Information:
....................
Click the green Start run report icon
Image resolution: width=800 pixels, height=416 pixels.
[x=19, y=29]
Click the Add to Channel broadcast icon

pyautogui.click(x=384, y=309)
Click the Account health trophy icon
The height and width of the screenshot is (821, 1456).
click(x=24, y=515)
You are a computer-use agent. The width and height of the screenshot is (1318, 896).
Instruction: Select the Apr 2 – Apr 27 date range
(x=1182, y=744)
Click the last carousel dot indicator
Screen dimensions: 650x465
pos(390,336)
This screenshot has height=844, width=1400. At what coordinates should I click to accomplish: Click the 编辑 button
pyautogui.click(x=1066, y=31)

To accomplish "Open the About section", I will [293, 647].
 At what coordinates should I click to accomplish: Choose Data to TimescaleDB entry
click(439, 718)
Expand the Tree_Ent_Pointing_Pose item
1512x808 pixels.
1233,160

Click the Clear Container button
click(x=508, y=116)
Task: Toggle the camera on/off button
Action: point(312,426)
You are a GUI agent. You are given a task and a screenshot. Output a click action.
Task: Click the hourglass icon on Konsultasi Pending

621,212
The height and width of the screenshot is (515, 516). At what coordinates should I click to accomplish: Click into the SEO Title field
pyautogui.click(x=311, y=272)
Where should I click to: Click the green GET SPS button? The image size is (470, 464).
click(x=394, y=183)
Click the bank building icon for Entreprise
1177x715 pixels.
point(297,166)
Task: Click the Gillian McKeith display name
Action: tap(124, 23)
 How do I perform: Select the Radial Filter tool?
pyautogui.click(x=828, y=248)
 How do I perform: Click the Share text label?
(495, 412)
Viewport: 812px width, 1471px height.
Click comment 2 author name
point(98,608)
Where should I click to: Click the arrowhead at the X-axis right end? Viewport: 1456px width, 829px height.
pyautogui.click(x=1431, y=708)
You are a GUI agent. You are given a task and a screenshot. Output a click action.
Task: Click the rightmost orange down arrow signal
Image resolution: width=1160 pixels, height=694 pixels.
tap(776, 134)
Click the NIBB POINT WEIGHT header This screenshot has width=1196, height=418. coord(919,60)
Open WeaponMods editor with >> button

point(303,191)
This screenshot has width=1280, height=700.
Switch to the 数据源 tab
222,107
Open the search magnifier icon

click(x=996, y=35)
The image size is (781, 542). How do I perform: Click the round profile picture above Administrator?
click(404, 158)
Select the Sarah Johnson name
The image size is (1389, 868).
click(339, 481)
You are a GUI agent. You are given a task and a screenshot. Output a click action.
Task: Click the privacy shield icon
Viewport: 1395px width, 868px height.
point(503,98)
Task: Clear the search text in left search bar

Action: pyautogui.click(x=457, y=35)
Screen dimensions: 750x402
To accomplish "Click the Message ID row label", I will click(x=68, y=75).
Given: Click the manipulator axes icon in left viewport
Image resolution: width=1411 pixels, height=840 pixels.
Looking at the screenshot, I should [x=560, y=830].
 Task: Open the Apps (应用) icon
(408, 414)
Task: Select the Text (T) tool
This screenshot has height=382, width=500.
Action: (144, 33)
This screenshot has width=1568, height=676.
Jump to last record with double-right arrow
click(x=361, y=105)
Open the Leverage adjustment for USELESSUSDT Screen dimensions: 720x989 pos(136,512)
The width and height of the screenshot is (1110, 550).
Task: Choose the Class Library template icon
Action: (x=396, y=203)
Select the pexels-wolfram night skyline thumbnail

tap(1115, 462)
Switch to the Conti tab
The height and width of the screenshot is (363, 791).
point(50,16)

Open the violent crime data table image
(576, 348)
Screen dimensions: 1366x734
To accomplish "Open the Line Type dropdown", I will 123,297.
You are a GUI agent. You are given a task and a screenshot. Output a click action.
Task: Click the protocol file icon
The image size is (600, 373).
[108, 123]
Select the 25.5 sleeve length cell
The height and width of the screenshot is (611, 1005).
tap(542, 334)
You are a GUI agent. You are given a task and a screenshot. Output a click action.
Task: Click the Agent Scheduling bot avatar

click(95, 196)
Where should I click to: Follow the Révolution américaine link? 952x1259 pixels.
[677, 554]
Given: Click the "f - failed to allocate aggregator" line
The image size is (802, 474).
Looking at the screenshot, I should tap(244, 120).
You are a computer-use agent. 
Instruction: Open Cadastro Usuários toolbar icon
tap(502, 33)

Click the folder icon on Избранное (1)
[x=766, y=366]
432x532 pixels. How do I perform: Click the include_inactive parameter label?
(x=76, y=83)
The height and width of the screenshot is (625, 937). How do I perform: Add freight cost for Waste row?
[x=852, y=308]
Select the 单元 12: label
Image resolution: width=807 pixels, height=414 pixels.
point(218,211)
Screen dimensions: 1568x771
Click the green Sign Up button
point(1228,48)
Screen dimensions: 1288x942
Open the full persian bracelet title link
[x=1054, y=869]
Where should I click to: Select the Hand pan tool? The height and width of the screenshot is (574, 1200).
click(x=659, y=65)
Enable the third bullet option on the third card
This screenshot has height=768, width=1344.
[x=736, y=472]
....................
Activity: The answer must be the line containing "Task: Click the Agent Scheduling bot avatar" and every line after it to the end of the data, exactly as written.

Result below:
Task: Click the Agent Scheduling bot avatar

click(95, 196)
Where should I click to: Follow the Révolution américaine link? 952x1259 pixels.
[677, 554]
Given: Click the "f - failed to allocate aggregator" line
The image size is (802, 474).
Looking at the screenshot, I should tap(244, 120).
You are a computer-use agent. 
Instruction: Open Cadastro Usuários toolbar icon
tap(502, 33)

Click the folder icon on Избранное (1)
[x=766, y=366]
432x532 pixels. How do I perform: Click the include_inactive parameter label?
(x=76, y=83)
The height and width of the screenshot is (625, 937). How do I perform: Add freight cost for Waste row?
[x=852, y=308]
Select the 单元 12: label
Image resolution: width=807 pixels, height=414 pixels.
point(218,211)
Screen dimensions: 1568x771
Click the green Sign Up button
point(1228,48)
Screen dimensions: 1288x942
Open the full persian bracelet title link
[x=1054, y=869]
Where should I click to: Select the Hand pan tool? The height and width of the screenshot is (574, 1200).
click(x=659, y=65)
Enable the third bullet option on the third card
This screenshot has height=768, width=1344.
[x=736, y=472]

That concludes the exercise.